L’utilizzo dello Stemma decorato con la Croce del S.M.O. Cost. di San Giorgio – come raffigurato nella seconda immagine degli stemmi sopra rappresentati – è invece riservata esclusivamente ai componenti della famiglia appartenenti al Sacro Ordine Militare Costantiniano di San Giorgio – di cui ho l’onore di farne parte – e ai suoi diretti discendenti.
Bibliografia e fonti storiche:
Giovanni Mercadante, Altamura, La Regina della Murgia, 1988;
Giovanni Mercadante, Altamura Nobilissima, 1997;
Giovanni Mercadante, Altamura, il Codice segreto della Nobiltà e il mistero dei Cavalieri di Malta, 2010
Andrea Borrella, Annuario della Nobilità Italiana, XXXI ed.
Istituto Araldico Romano, Collegio Araldico, Il Libro d’Oro della Nobiltà Italiana.
T. Castaldo, www.nobili-napoletani.it.
Agli inizi del 1900 la Famiglia Viti di Altamura fu protagonista anche di un tragico evento: il nob. Domenico Viti, fratello dell’avv. Francesco (consorte della nob. Chiara dei Conti Viti, dimoranti nel famoso palazzo), rimase vittima di omicidio insieme alla sua domestica nella sua casa di campagna durante una rapina ad opera di alcuni malfattori dei paesi limitrofi.
A tal proposito, è giunto sino ai giorni nostri – perfettamente intatto – uno straordinario documento storico riguardante la pubblicazione dell’arringa della parte civile ad opera dell’avv. Giuseppe Lembo (incaricato dal predetto avv. Francesco dei conti Viti per difendere la posizione della Famiglia) nel processo contro i responsabili del delitto dinanzi la Corte d’Assise di Bari.

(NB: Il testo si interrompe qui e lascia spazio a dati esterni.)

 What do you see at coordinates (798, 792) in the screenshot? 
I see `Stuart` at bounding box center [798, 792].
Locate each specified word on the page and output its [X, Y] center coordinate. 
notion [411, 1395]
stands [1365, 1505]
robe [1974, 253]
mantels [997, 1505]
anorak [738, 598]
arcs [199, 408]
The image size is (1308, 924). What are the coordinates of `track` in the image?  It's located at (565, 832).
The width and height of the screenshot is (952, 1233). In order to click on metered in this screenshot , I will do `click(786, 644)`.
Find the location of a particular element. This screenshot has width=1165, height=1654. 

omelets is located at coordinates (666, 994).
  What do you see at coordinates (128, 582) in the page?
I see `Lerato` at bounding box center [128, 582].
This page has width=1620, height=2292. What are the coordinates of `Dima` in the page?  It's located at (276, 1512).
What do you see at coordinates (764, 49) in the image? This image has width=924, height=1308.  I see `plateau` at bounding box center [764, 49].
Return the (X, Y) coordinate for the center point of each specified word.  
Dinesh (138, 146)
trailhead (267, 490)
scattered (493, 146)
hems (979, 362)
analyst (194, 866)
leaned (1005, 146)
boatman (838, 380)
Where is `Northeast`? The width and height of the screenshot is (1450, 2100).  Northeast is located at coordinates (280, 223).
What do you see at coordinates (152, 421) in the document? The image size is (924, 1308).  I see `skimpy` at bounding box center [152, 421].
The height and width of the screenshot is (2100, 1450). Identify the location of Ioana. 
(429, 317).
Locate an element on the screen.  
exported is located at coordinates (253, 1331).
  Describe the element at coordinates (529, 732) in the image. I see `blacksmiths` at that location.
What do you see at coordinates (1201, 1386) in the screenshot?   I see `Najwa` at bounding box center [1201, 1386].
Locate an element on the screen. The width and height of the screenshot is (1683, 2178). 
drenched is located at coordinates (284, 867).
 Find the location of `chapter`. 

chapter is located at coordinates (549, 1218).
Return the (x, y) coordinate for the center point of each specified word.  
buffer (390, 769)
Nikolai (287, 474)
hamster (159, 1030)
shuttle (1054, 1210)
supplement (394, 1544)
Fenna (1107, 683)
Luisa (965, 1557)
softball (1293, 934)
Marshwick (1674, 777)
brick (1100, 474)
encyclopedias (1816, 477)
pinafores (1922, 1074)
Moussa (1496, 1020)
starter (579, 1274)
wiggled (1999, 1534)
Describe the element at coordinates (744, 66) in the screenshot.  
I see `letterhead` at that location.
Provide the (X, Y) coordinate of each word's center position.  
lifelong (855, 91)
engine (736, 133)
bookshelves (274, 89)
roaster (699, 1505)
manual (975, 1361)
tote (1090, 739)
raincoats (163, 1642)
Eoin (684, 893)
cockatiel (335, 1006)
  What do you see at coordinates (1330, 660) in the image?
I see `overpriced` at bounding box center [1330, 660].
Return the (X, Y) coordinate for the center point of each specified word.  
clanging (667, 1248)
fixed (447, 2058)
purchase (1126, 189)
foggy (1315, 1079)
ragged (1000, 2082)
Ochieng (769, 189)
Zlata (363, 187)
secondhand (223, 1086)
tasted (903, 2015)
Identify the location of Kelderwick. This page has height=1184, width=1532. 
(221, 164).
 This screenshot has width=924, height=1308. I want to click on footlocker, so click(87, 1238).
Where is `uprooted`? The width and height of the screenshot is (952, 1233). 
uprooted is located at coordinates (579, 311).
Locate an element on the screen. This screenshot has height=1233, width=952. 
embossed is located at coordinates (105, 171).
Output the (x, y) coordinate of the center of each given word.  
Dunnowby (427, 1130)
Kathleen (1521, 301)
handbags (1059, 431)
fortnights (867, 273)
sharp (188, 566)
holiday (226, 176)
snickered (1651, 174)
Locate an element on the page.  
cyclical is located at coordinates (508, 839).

Il documento, pieno di dovizia di particolari, riveste particolare importanza non solo sul piano processuale e giuridico al fine di conoscere e capire i fatti, ma anche sul piano umano, contendendo una lettera rivolta all’avv. cav. Francesco dei conti Viti nella quale l’avv. Lembo esprime tutta la sua vicinanza fraterna e compassionevole alla Famiglia e alla nobil donna Chiara, venuta a mancare qualche anno prima.